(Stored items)
*** Block opens ***

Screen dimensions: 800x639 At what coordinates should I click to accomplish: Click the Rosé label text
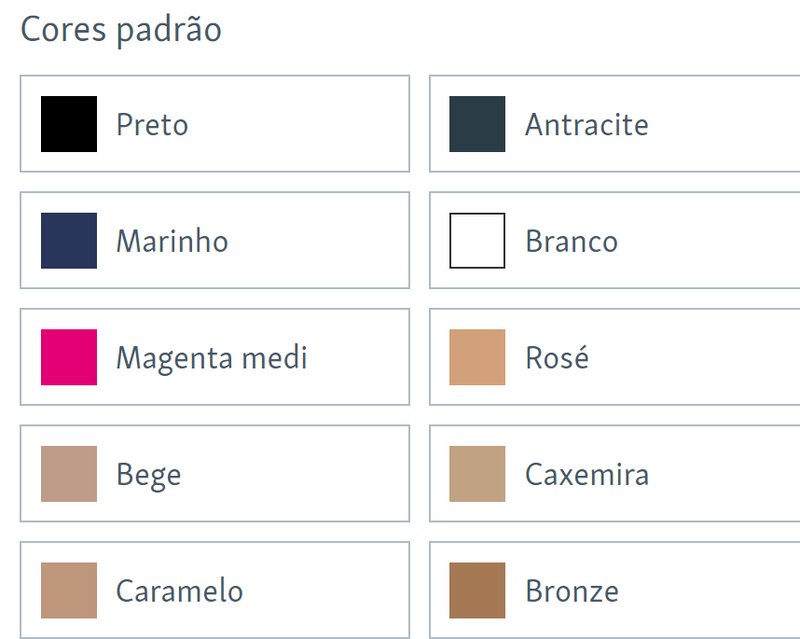coord(556,357)
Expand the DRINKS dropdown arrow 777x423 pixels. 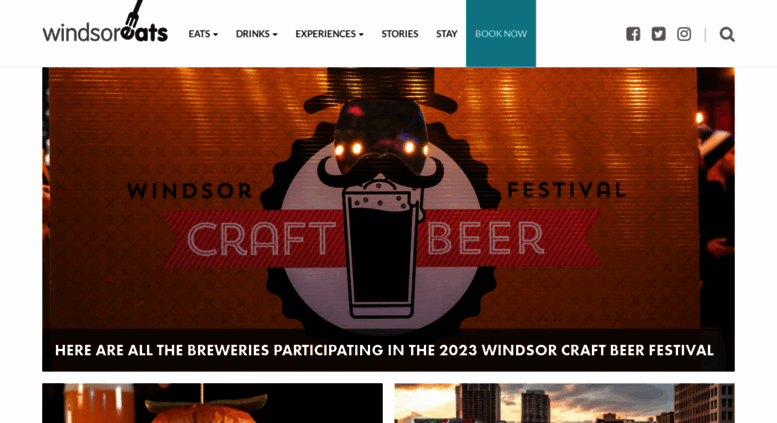pyautogui.click(x=275, y=35)
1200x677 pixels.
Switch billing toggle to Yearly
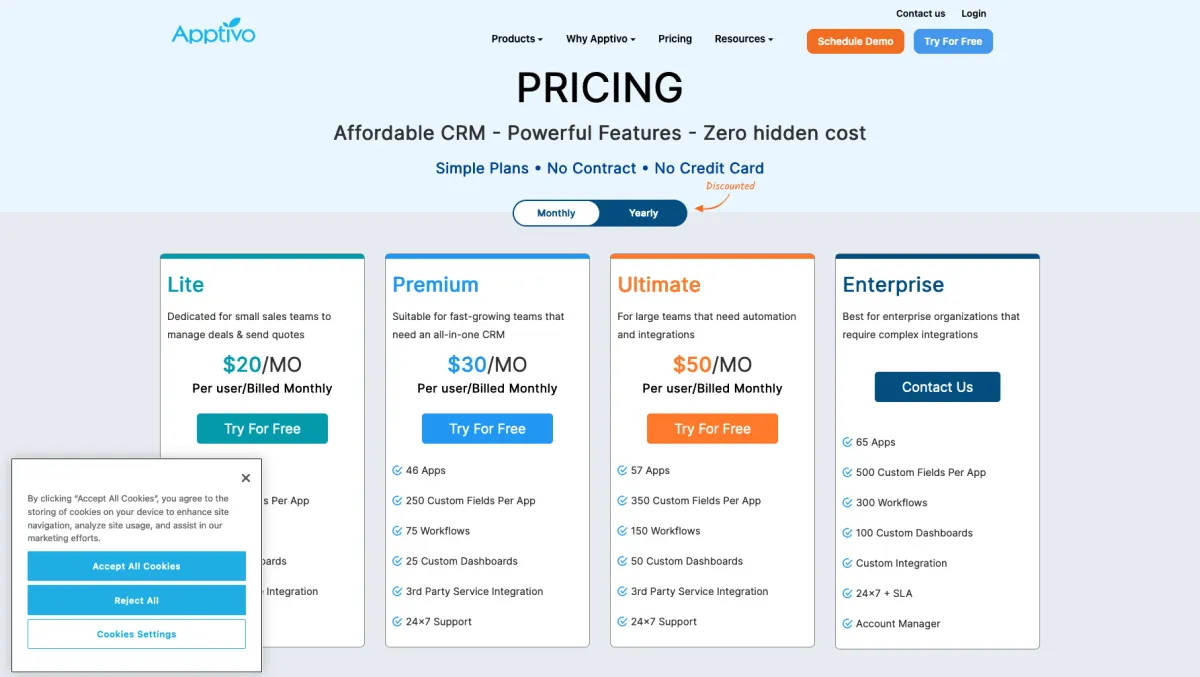643,213
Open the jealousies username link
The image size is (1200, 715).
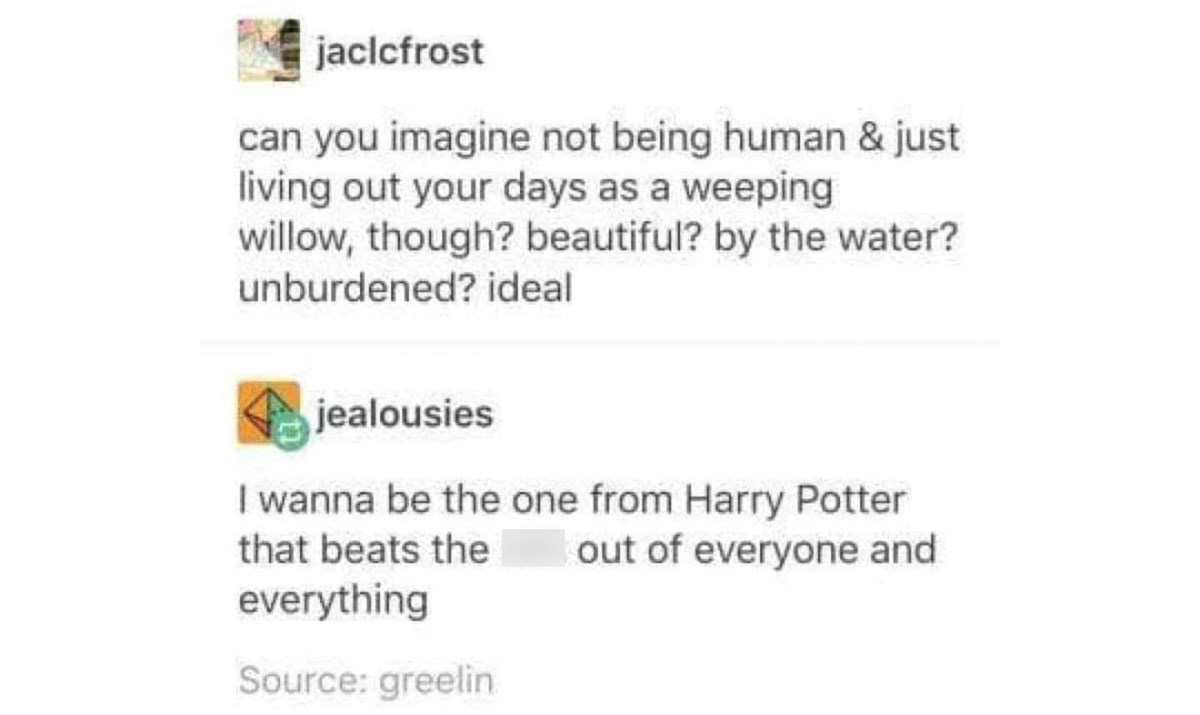coord(404,413)
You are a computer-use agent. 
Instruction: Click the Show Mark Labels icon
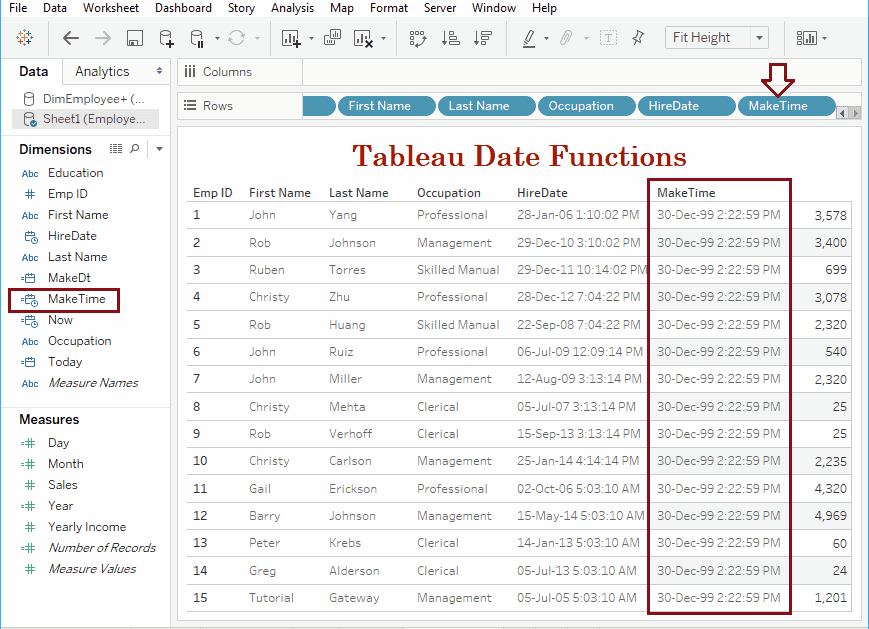click(607, 37)
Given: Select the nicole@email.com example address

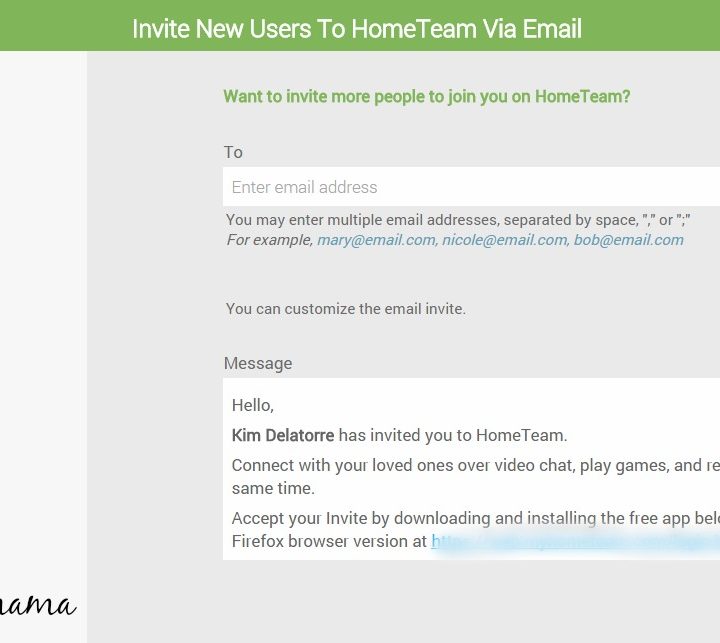Looking at the screenshot, I should 504,240.
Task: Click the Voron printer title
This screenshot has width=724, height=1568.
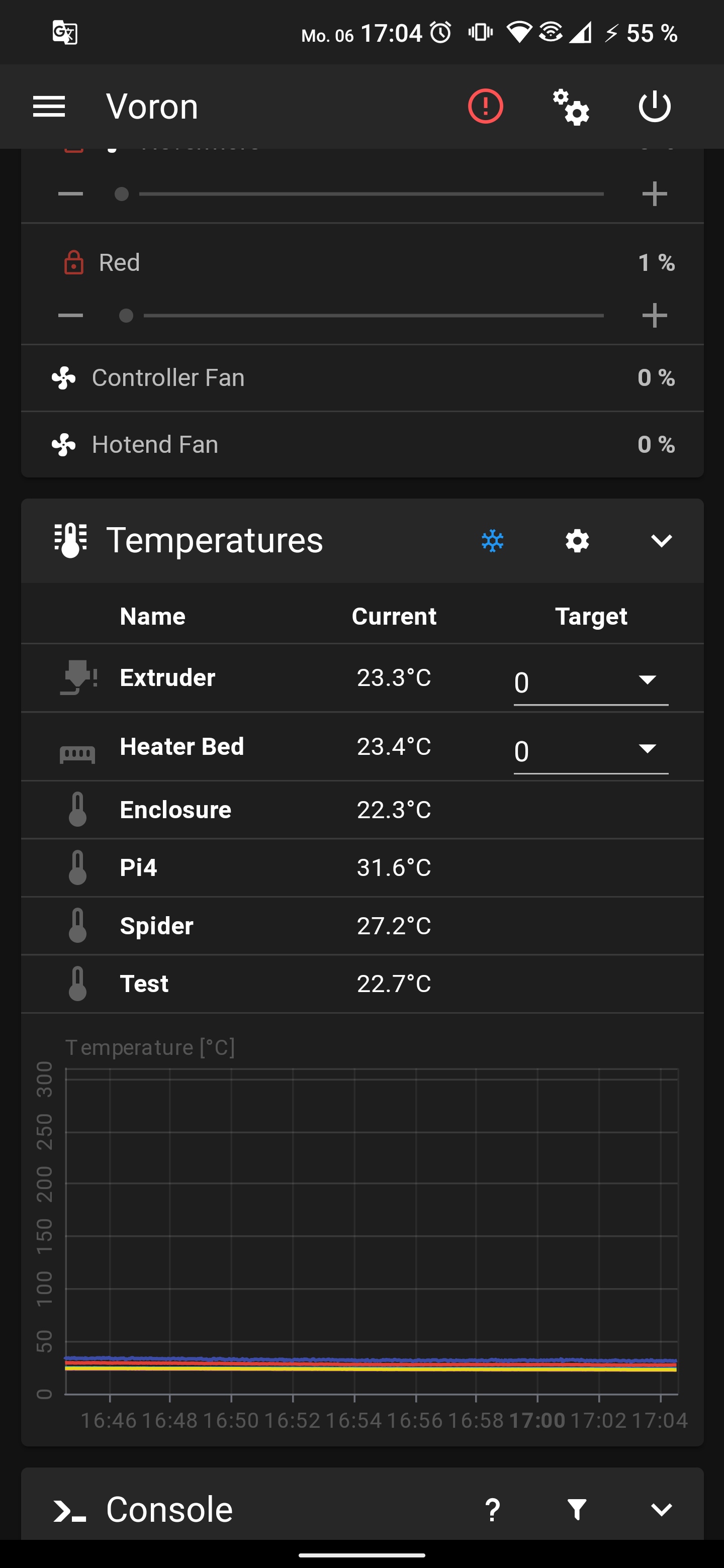Action: click(x=152, y=106)
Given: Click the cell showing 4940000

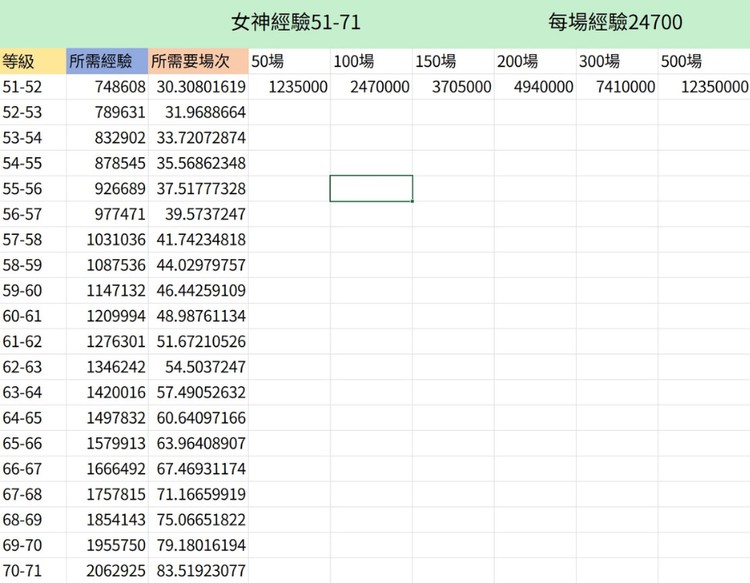Looking at the screenshot, I should coord(535,87).
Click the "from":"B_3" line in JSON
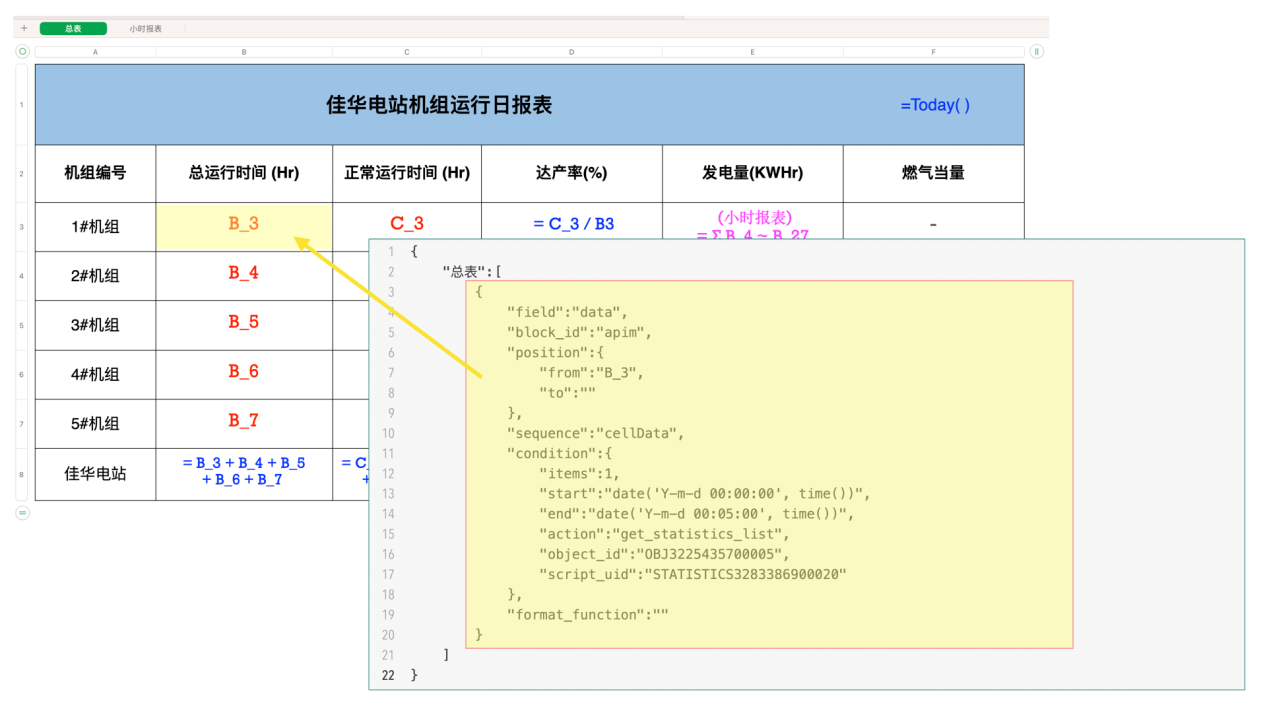This screenshot has width=1267, height=713. tap(590, 373)
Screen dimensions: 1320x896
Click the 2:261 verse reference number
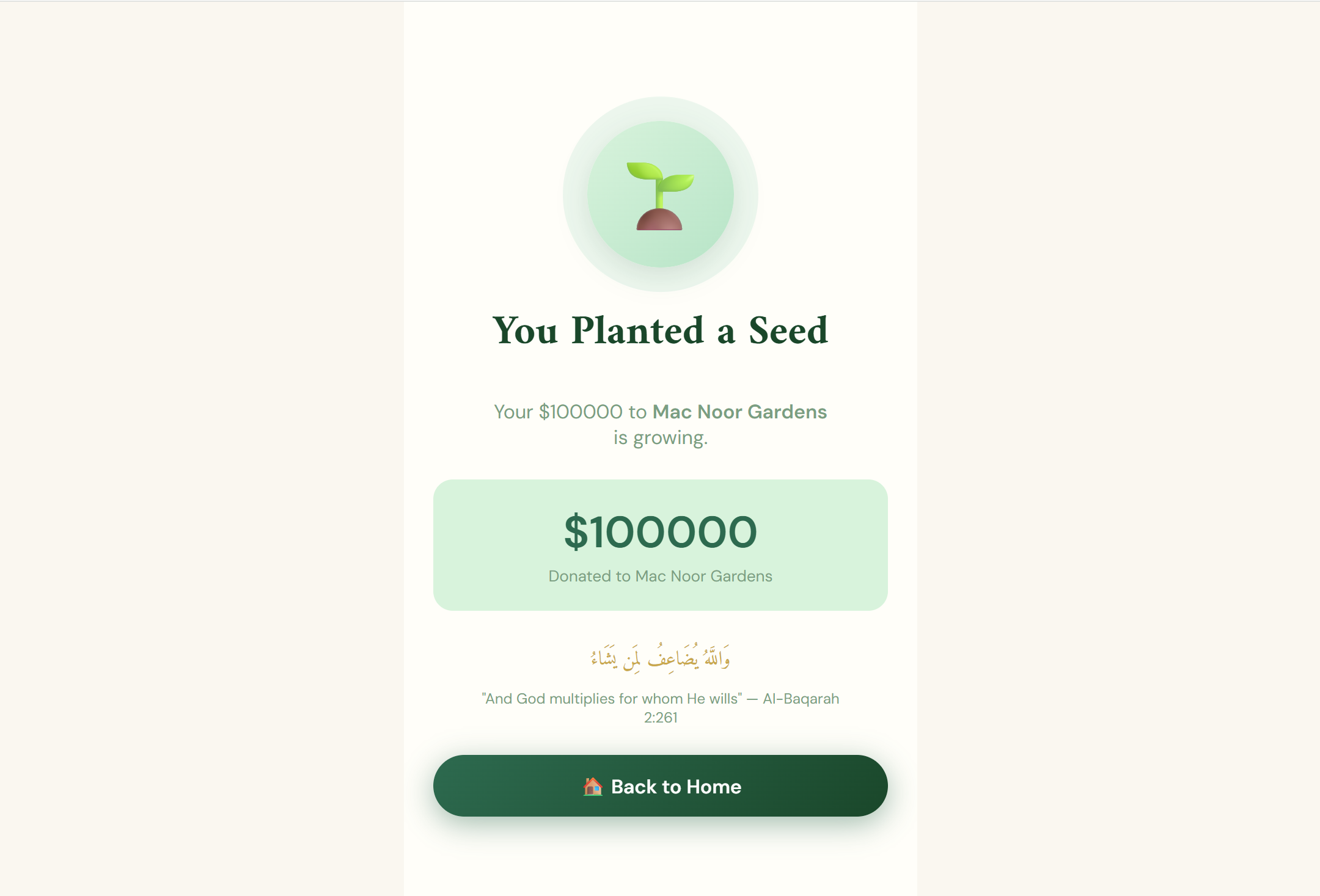[x=661, y=718]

*** Block closes ***

What this task involves —
Start at the line that contains "line in JSON" and retype every line through the end of the entries above, both ends included. Exclude all pictures.

Task solution —
Click the "from":"B_3" line in JSON
This screenshot has width=1267, height=713. tap(590, 373)
Screen dimensions: 1320x896
Click the 2:261 verse reference number
[x=661, y=718]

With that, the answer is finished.